> **WORKING DATA**
*** Block opens ***
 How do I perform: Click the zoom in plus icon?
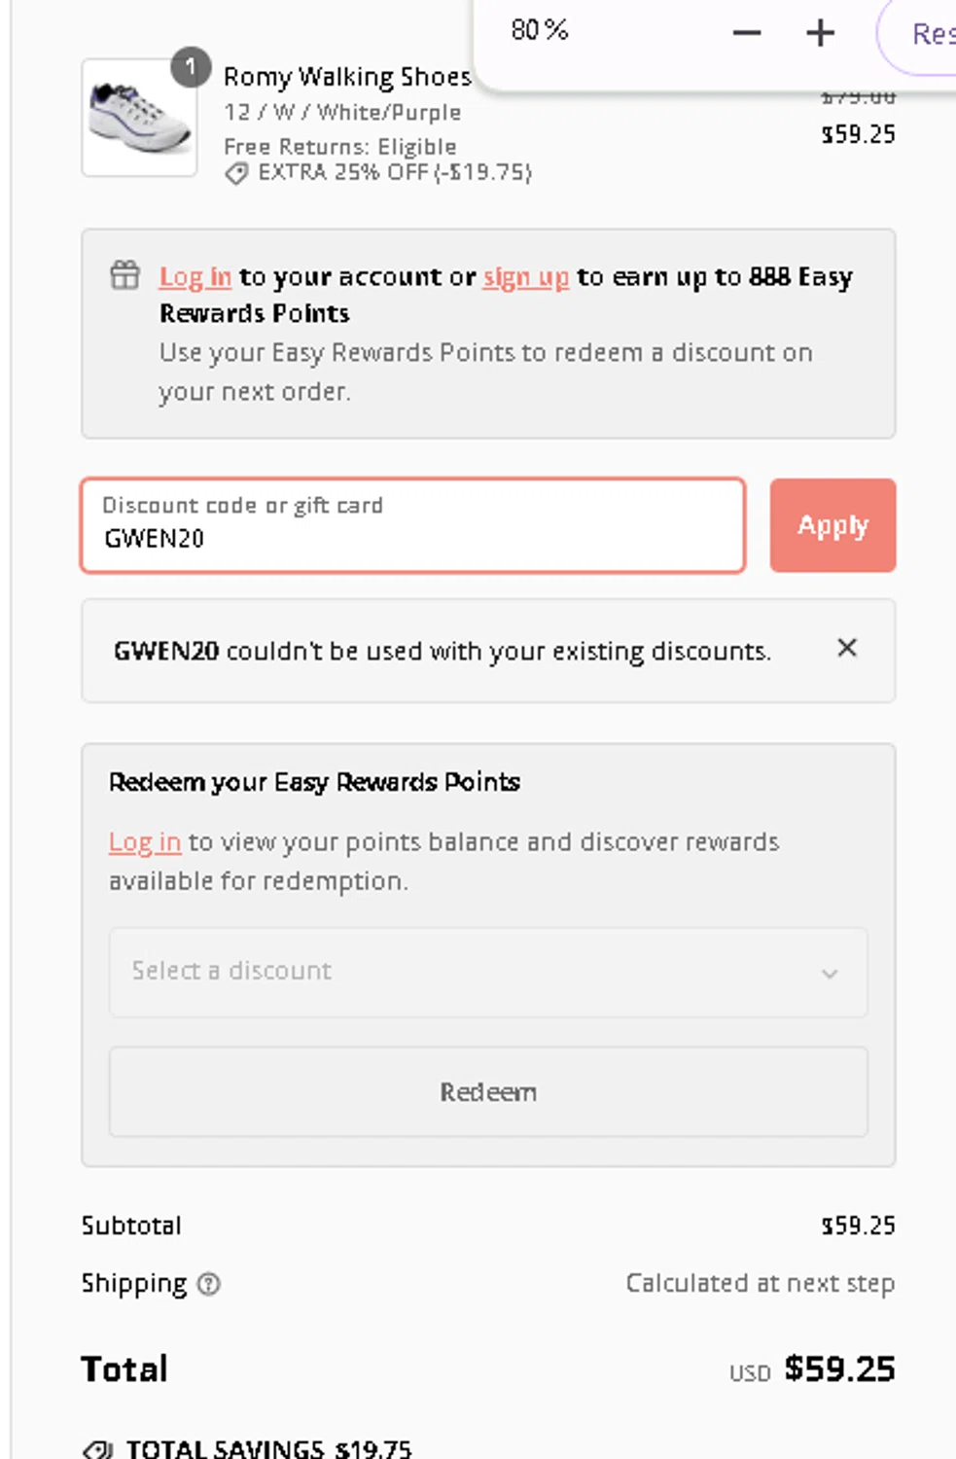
*** Block closes ***
*** Block opens ***
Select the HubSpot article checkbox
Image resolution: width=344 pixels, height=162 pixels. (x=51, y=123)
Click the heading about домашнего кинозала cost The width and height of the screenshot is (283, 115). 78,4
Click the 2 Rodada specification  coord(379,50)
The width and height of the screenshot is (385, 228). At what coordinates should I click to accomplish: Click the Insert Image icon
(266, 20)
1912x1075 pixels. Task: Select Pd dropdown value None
*** Block closes ***
*** Block opens ***
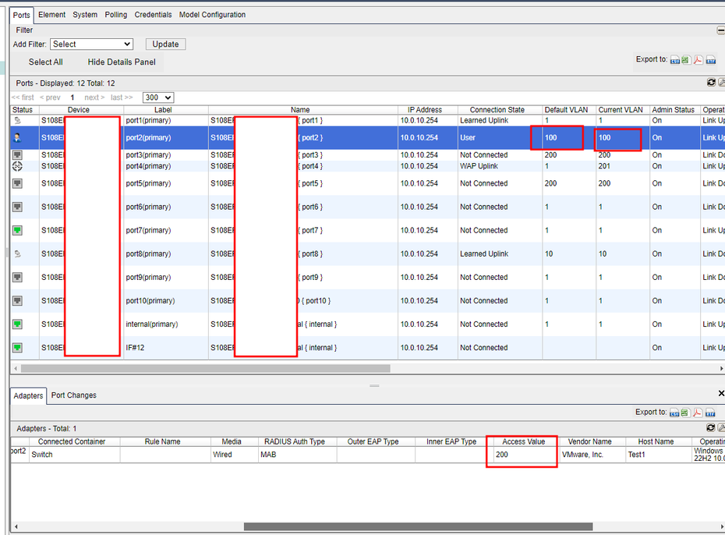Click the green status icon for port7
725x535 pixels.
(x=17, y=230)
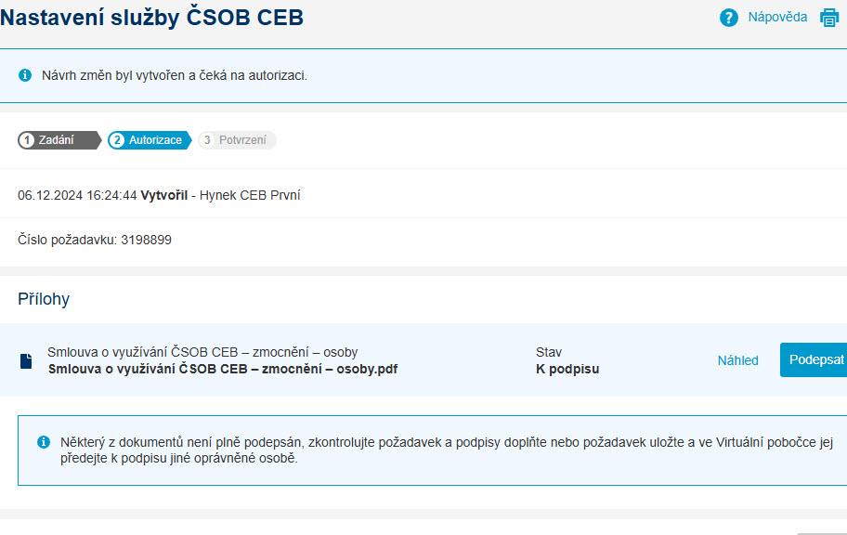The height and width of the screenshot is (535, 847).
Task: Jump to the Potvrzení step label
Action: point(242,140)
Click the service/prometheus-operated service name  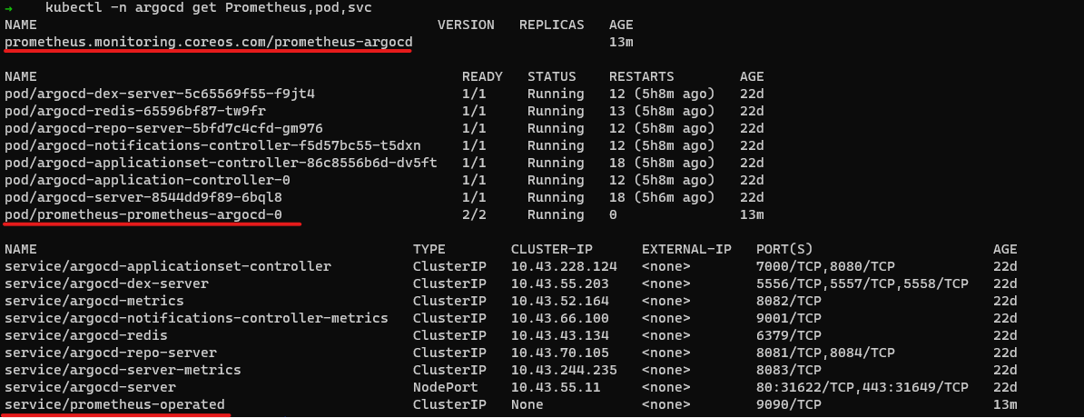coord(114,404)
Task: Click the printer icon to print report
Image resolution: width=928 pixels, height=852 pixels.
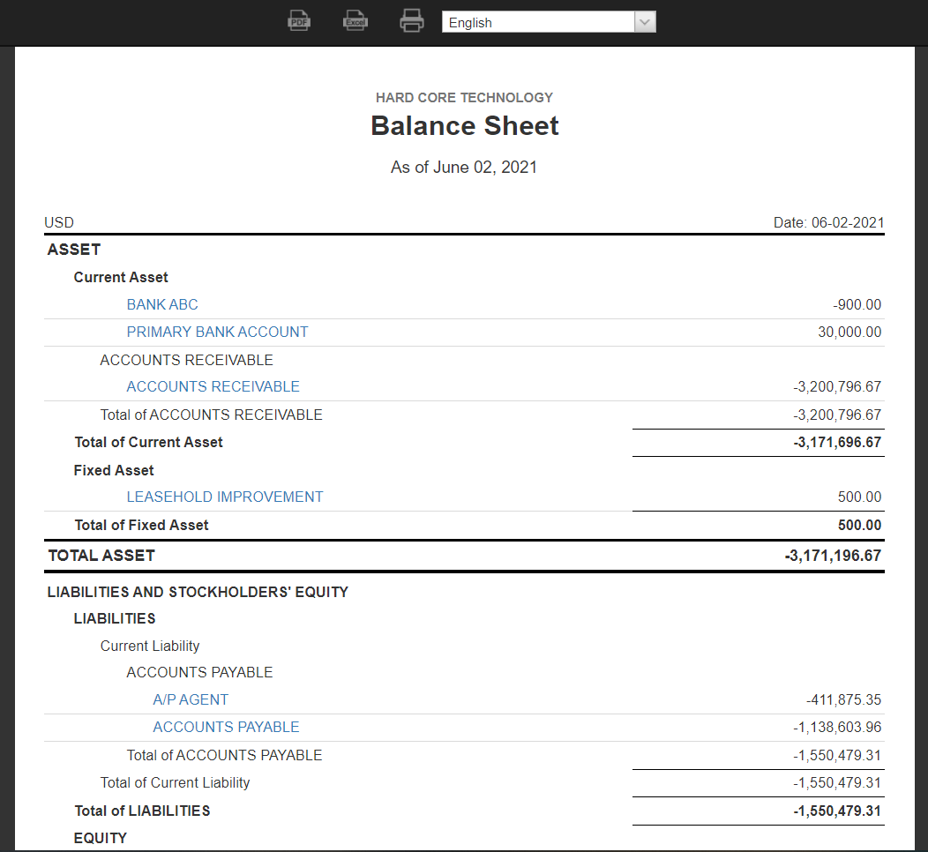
*** Block closes ***
Taking the line with "Select the HubSpot article checkbox" as the first and the line with "1912x1075 pixels. Task: Select" as the last, retype that stretch of the data above exactly, with no other lines.

> **YOUR SOLUTION**
Select the HubSpot article checkbox
Image resolution: width=344 pixels, height=162 pixels. (x=51, y=123)
Click the heading about домашнего кинозала cost The width and height of the screenshot is (283, 115). 78,4
Click the 2 Rodada specification  coord(379,50)
The width and height of the screenshot is (385, 228). At what coordinates should I click to accomplish: Click the Insert Image icon
(266, 20)
1912x1075 pixels. Task: Select Pd dropdown value None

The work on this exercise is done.